● Exercise material

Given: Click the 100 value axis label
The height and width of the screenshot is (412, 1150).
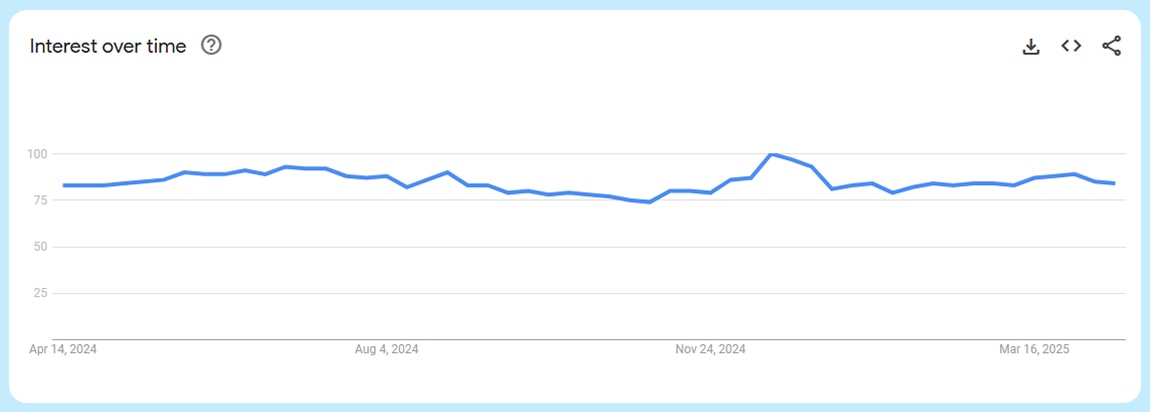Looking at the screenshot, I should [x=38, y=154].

==

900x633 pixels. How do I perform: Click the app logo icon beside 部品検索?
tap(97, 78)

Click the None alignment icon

● Problem details
Reproduce the data starting with the line that contains "900x633 pixels. How" and going on through the line that contains "Click the None alignment icon", switching "app logo" to "application logo" and leaving everything else unchanged.

● Exercise response
900x633 pixels. How do I perform: Click the application logo icon beside 部品検索?
tap(97, 78)

Click the None alignment icon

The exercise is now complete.